I kinda wonder what the packet loss story of UDP is like for simple protocols like these in the modern day. Clearly, it's good enough that this application runs without issue.

> Instead of bolting TLS onto every application protocol (HTTP, MQTT, CoAP, etc.), what if we secure the network layer once and then use simple protocols on top?

IPSec, coming back with a vengeance!

This also makes me wonder what takes less space in ROM, a basic WireGuard implementation or a basic, stripped-down IPSec implementation (with only the ciphers and configuration necessary for the server compiled in). WireGuard has the advantage of being designed for simplicity, but IPSec has its 90s every-cycle-counts legacy that a lot of modern software has ignored since.

> packet-loss

For one it can adequately show if your WiFi is performing well...

In a home network setting I've got a UDP display sink (64x64px, RGB) with a custom protocol. It works fine-- no hard number as the performance varies based on other factors, including congestion. I've been able to push it to >90fps, but around 42fps there is virtually no flicker.

For context in my protocol I use all 512bytes, with 3 first being the "line number and such" data and the rest containing ~128 pixels.

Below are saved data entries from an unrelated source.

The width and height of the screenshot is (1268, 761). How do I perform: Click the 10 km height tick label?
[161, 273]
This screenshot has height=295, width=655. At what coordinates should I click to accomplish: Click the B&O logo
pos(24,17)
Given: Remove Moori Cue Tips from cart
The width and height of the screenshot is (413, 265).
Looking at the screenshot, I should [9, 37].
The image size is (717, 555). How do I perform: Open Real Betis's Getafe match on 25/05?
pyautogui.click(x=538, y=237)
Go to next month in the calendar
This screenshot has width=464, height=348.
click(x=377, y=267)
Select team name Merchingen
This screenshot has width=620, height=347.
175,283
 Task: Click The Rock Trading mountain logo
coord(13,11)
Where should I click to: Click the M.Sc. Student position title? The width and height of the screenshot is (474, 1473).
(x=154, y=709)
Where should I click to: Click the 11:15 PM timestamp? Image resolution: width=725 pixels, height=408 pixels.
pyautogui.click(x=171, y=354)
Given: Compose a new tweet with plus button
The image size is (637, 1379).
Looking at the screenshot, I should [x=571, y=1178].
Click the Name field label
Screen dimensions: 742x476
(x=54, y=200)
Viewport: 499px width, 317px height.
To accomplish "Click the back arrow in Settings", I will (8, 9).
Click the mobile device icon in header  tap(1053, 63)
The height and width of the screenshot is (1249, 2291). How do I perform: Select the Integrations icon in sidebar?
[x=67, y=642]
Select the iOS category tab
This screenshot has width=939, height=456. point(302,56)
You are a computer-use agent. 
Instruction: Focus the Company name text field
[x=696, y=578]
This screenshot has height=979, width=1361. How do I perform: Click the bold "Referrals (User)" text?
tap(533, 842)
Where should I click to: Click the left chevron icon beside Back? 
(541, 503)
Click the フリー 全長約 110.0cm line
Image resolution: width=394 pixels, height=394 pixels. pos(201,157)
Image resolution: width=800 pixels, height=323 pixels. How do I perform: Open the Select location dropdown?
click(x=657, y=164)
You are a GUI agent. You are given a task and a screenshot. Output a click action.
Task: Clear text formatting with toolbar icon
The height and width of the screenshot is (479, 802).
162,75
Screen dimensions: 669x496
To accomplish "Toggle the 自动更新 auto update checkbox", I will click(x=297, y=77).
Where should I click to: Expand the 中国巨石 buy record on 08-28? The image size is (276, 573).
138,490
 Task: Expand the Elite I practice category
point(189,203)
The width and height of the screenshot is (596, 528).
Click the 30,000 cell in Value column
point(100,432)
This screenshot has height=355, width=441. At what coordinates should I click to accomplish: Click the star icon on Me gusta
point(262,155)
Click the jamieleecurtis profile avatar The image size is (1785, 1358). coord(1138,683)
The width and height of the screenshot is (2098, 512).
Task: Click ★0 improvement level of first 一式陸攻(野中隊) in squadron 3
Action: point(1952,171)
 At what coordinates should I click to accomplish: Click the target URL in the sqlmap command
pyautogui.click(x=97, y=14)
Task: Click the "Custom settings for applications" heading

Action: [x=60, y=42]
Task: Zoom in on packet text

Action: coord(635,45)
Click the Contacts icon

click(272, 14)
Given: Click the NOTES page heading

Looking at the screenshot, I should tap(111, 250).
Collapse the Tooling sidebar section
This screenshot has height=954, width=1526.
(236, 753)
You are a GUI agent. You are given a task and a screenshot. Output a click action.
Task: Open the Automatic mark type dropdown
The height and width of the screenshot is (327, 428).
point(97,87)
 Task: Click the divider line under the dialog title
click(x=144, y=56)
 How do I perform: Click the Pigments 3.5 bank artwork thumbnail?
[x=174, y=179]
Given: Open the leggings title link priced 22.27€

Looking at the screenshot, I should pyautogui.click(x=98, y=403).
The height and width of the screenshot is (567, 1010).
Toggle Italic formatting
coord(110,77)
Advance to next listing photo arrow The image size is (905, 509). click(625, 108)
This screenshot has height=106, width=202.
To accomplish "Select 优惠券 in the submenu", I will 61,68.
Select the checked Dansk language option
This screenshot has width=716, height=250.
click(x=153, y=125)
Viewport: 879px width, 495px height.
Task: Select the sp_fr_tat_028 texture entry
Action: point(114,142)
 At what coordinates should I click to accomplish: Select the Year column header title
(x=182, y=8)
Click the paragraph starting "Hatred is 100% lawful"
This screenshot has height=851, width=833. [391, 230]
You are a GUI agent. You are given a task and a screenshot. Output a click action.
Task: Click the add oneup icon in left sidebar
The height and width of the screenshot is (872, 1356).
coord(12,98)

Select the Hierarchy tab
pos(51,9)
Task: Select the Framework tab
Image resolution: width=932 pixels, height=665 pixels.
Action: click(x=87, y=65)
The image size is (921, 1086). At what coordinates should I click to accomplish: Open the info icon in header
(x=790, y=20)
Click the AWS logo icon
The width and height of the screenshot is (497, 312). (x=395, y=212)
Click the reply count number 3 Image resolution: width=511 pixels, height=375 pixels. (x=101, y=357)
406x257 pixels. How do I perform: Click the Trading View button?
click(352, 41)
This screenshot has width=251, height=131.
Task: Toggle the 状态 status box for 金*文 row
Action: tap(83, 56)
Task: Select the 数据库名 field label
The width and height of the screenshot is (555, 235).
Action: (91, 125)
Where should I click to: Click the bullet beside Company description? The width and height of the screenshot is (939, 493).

  • I monitor packet loss on both sides all day every day. It’s still a thing, but different than I’d imagined:

    - Episodic most often. Something transient causes high loss for a short time. This happens locally and “in the cloud”. - Persistent due to a back connection or very high network load. I only really ever see this locally.

    But I can go days at a time and not lose even one of millions of probes and responses.

    When connections are good, they’re excellent these days. When they’re bad, well that doesn’t seem to have changed.

WireGuard is far smaller in my experience. I don’t set aside the possibility that someone more clever than me can get IPsec condensed down to something tiny but I never could — it’s just too much in one bag, so to speak.